Compute Sharing

Overview

The resource sharing in Liqo is implemented by exploiting our implementation of the Virtual Kubelet (VK) project, a component that, through a custom kubelet implementation, is in charge of masquerading a remote cluster by means of a local (virtual) node. This local node pretends to have available resources and to effectively handle the pods scheduled on it, but actually it acts as a proxy towards a remote Kubernetes cluster.

Features

In order to transparently and seamlessly ensure the high-level behavior described above, our VK implementation needs to provide the following set of features:

Virtual node creation and real-time reconciliation

At the startup, the VK creates (if not existing) a new Node without any available resources. A routine inside the VK is in charge of filling up those fields with the ones embedded in the related advertisement resource. Whenever the advertisement resource changes, the VK reconciles the node status according to the advertisement one. Once the new node has been created and reconciled with the advertisement message, from the scheduler point of view, it is a real node on which pods can be scheduled.

Pod lifecycle handling

Our aim in creating a virtual node that pretends to be a real node with real resources, is to have pods scheduled on it. Once a pod is scheduled on the virtual node, the VK takes the received pod and is in charge of reflecting it remotely, through a POST operation to the remote API server pods resource. The pod will then be handled by the remote scheduler that will perform a new local scheduling operation of the received pod on one of its physical nodes. After the creation, the VK is in charge of keeping the remote pod state aligned with the local one.

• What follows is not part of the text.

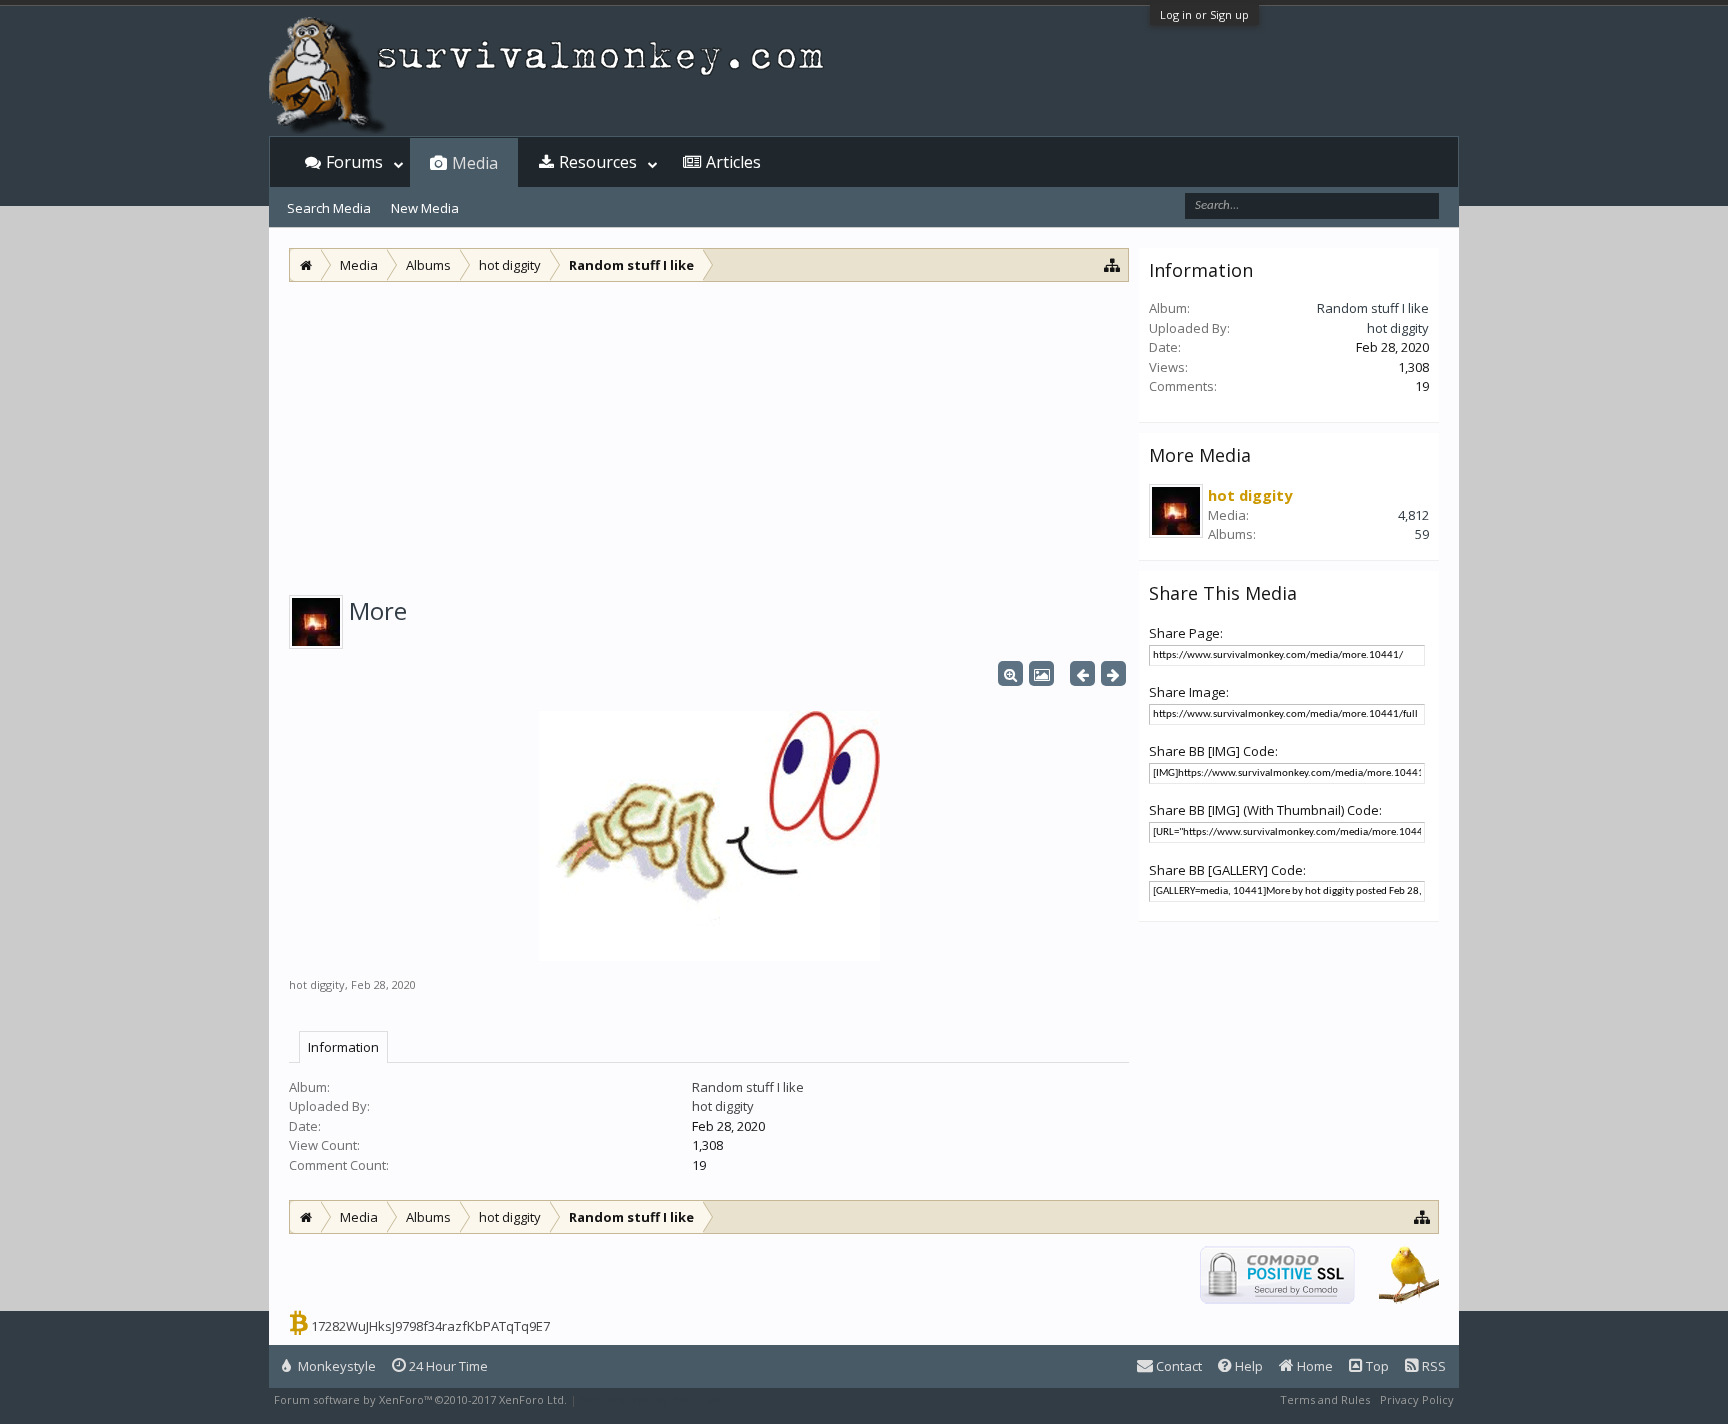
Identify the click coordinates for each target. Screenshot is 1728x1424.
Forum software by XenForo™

Multi-namespaced environment

The VK is able to work in a multi-namespaced environment: whenever a new pod belonging to a specific namespace is scheduled on the Virtual Node, the VK looks-up for the related translation entry in a resource of type NamespaceNattingTable associated to the current VK instance. The NamespaceNattingTable CRD keeps a translation table between local and remote namespaces. If the lookup operation does not return a valid translation for the local namespace, it creates a new translation entry by using the following syntax: <local-namespace>-<home-cluster-id>, then creates the remote namespace and starts reflecting all the local resources (see below). Once a translation entry for the current namespace is set up, and the reflection mechanism is configured, the received pods are sent to the foreign cluster, and their lifecycle is handled according to the above pattern.

Local Resource reflection

The resource reflection is a set of routines that remotely reflect the local resources needed by the offloaded pods, among which:

  • services;
  • endpoints;
  • secrets;
  • configmaps.

Fault tolerance

Thanks to the NamespaceNattingTable resource, the pods statuses reconciliation and the resource reflection are tolerant to the VK fault: if the VK pod faults (or is deleted), at the startup of the new VK pod (handled by the replica controller), the remote cluster status is kept aligned with the local one seamlessly, thanks to the VK ability to hook the previous state and restore its internal representation of both the remote and local resource statuses.

Limitations

The main limitation of the VK is the reflection of the endpoints, a resource very hard to cope with, due to its non-modular nature. Since both home and foreign clusters aim at applying a lot of modifications to the Endpoints, there is a huge amount of PUT requests that are very often throttled by the API server, leading to an instability of the Endpoints resources, and a very high convergence time. The counter-measure to this behavior has been the enforcement of a timing in the endpoints reflection and the a-priori deletion of the out-of-date local events. An easier and more natural Endpoints management could be achieved by means of the EndpointSlices, a feature still in beta.

Architecture and workflow

Pod lifecycle handling

The pod lifecycle is the mechanism of keeping the home pods scheduled on the virtual node aligned with the remote ones. It is a based on a double reflected mechanism:

  • the Pod controller is in charge of keeping the local pods statuses aligned with the foreign ones;
  • the provider controller keeps the foreign pods statuses aligned with the local ones;
  • the NamespaceNattingTable is needed to translate the local namespace to the foreign one.

Resource reflection

The resource reflection makes use of a control loop managed by a set of threads, each one selecting an incoming event (that can be of any type, regarding all kinds of objects) at once. In order to accomplish this behavior, every time a new namespace has to be reflected, a set of routines that watches the main objects to reflect (svc, ep, sec, cm) is spawned, with the goal of getting all the watched events and pushing them to a common channel (for each type), pulled by the control loop routines. This pattern ensures a fixed amount of interactions with the API server, at scale with the number of reflected namespaces. As said before, there is a filtering mechanism in the Endpoints reflection, in order to avoid the throttling triggered by the foreign API server.